Using the previously documented relief system design adequacy calculations, ioMosaic performed dispersion estimates using Process Safety Office® SuperChems™. The results of the dispersion estimates were used to categorize the atmospheric discharges based on risk.
The existing flare system calculations and documentation were reviewed for accuracy and for conservative assumptions. Where appropriate, ioMosaic performed more rigorous dynamic simulations to better understand the relief requirements including depressuring loads to the flare header, which resulted in reduced relief loads to the flare system. Along with reducing relief requirements through rigorous analysis, other mitigation options to alleviate concerns with previously documented potential deviations for the effluent handling system included: installation of different types of relief devices (replacing conventional valves with bellows devices for example), changing the set pressure of relief devices where appropriate, and modifying operating procedures to ensure appropriate pump line-ups were utilized thus limiting the effect of power failure contingencies.
The overpressure scenarios resulting in simultaneous discharge from more than one relief device were then reevaluated to include systems whose relief devices discharge to atmosphere. The flare system was evaluated first with the inclusion of the high risk atmospheric relief devices and then with all atmospheric relief devices.

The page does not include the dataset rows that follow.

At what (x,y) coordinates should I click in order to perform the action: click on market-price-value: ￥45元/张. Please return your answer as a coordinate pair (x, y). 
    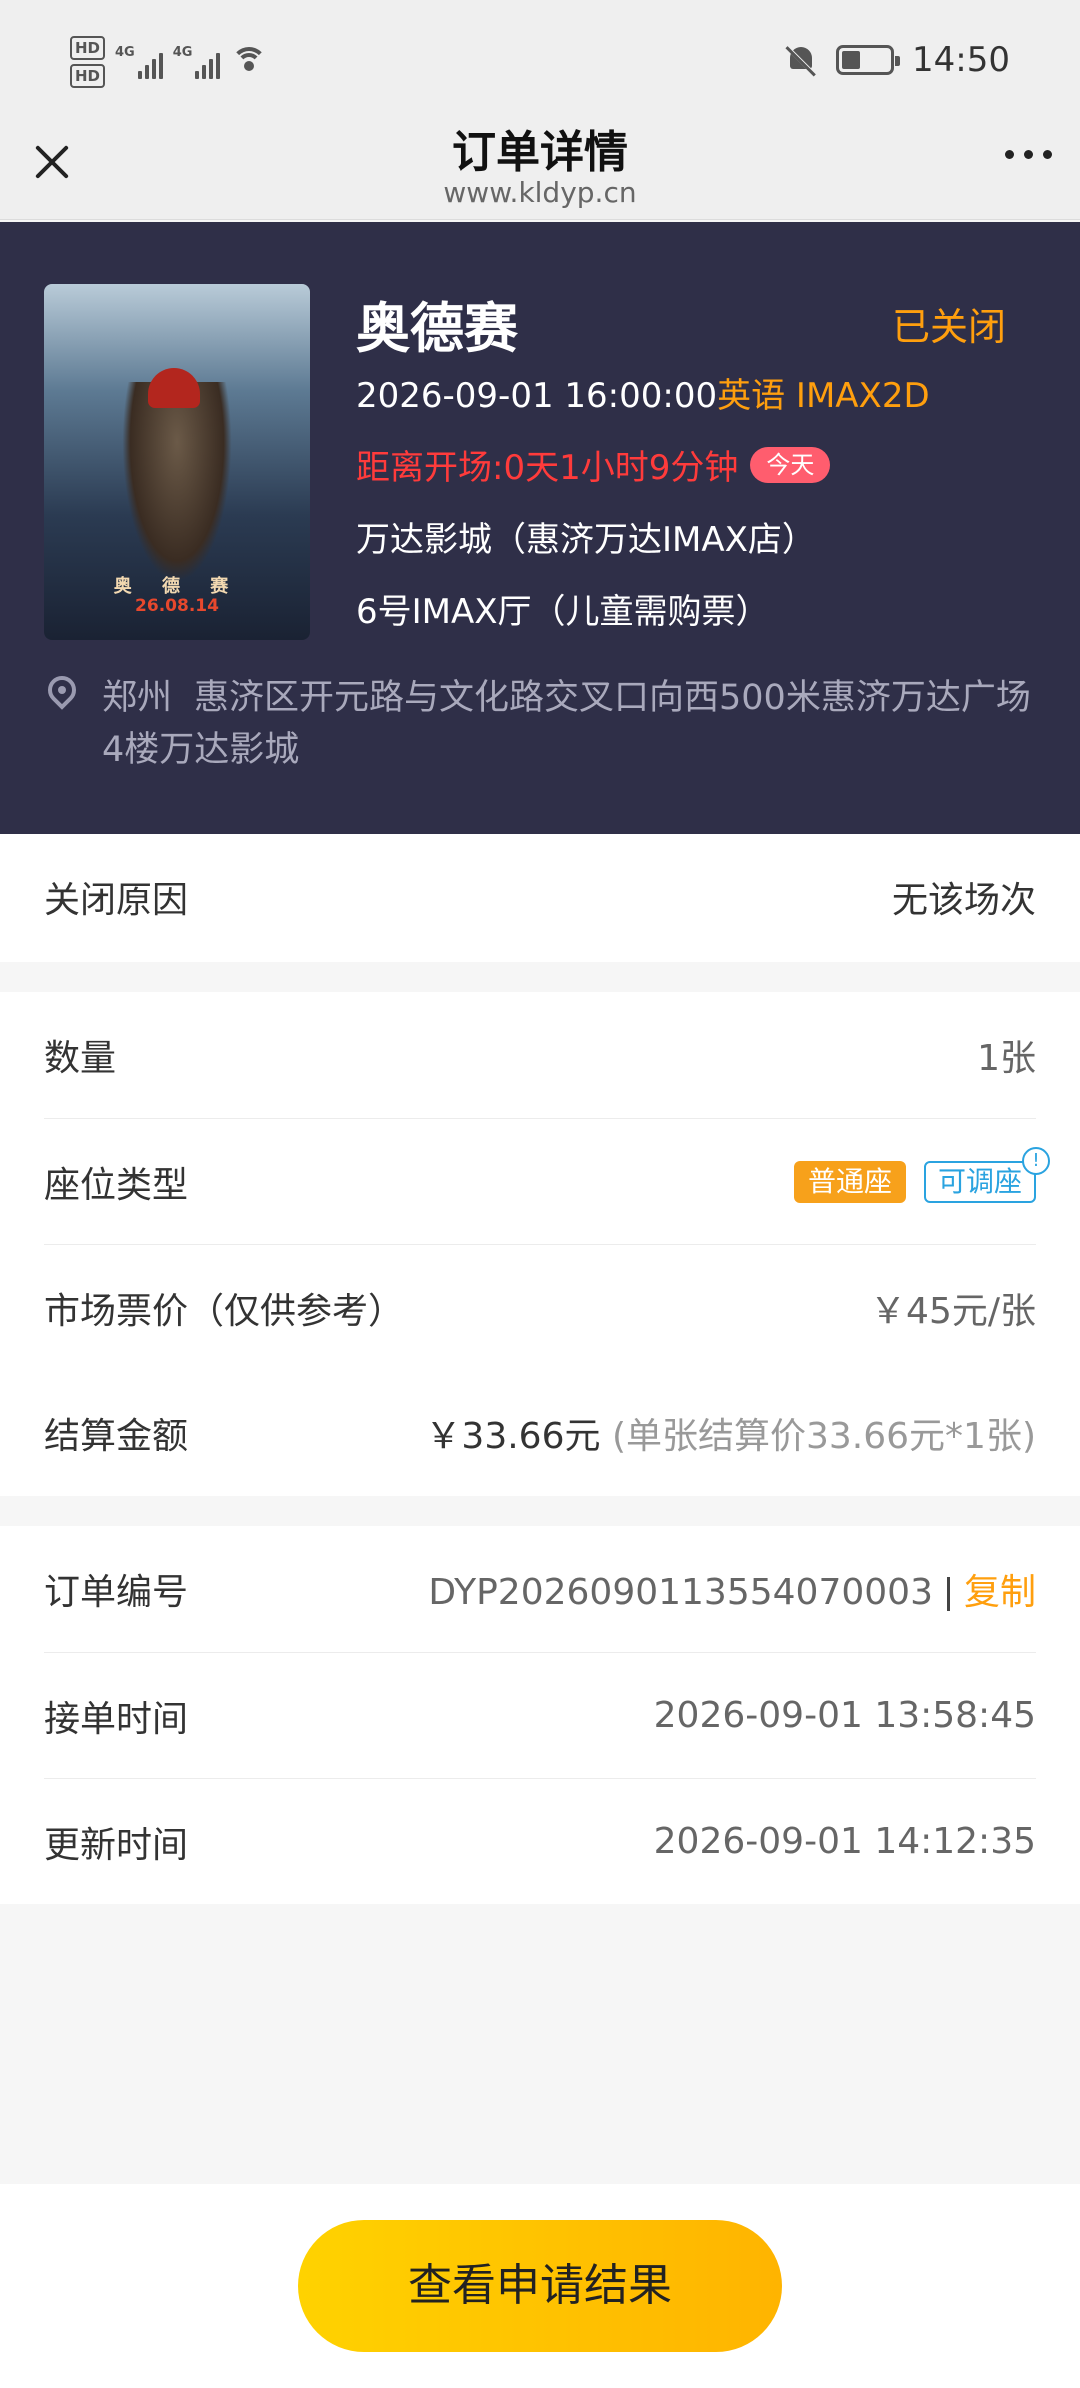
    Looking at the image, I should click on (953, 1311).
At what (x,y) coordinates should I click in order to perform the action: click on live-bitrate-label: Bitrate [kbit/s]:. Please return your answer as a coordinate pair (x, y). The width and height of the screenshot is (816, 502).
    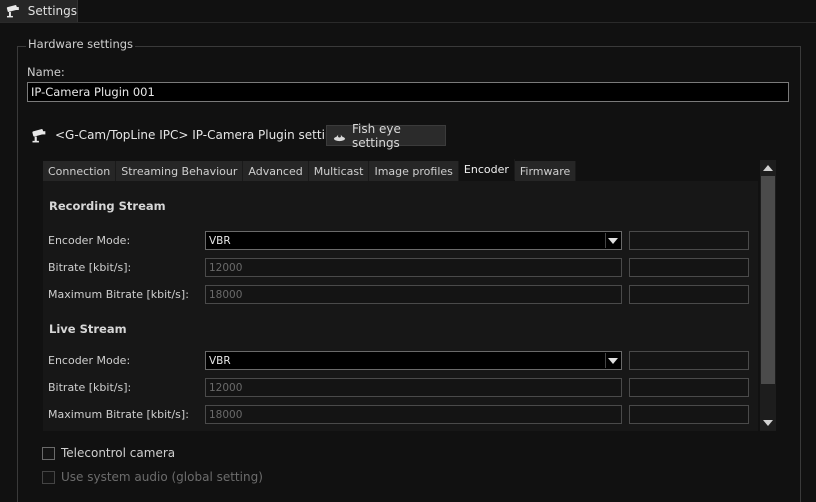
    Looking at the image, I should click on (90, 388).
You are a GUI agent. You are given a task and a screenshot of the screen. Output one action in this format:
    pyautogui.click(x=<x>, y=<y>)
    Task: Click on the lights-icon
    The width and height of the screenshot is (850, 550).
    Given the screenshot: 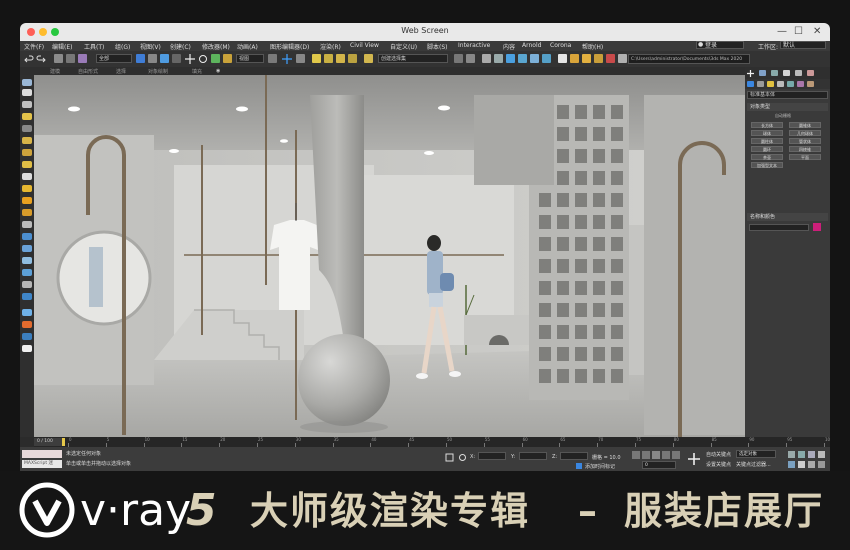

Where flare system hydraulics proved to adversely impact the performance of relief devices, consideration was again given to modifying the relief device type and revising the relief requirements through more rigorous analysis. Additionally, candidates for HIPS installations were identified to eliminate severe relief loads from the flare system.
ioMosaic concluded that the existing flare systems could accommodate the relief from all atmospheric relief devices with the installation of HIPS to ensure safe shutdown of the heat medium supply to reboilers on three (3) column systems. Additionally, as the subheaders necessary to route some large atmospheric relief devices to the flare system were impractical to install, HIPS installations were also evaluated to reduce or eliminate the relief load on two (2) fractionation systems. ioMosaic provided a report to the client using Process Safety Enterprise® Emergency Relief System Design Workflow with our assessment, all documentation details, mitigation options, along with an Executive Summary section directed at a technical audience that is not a subject matter expert in relief devices. The detailed report also contained the list of all relief devices and the schematic drawings.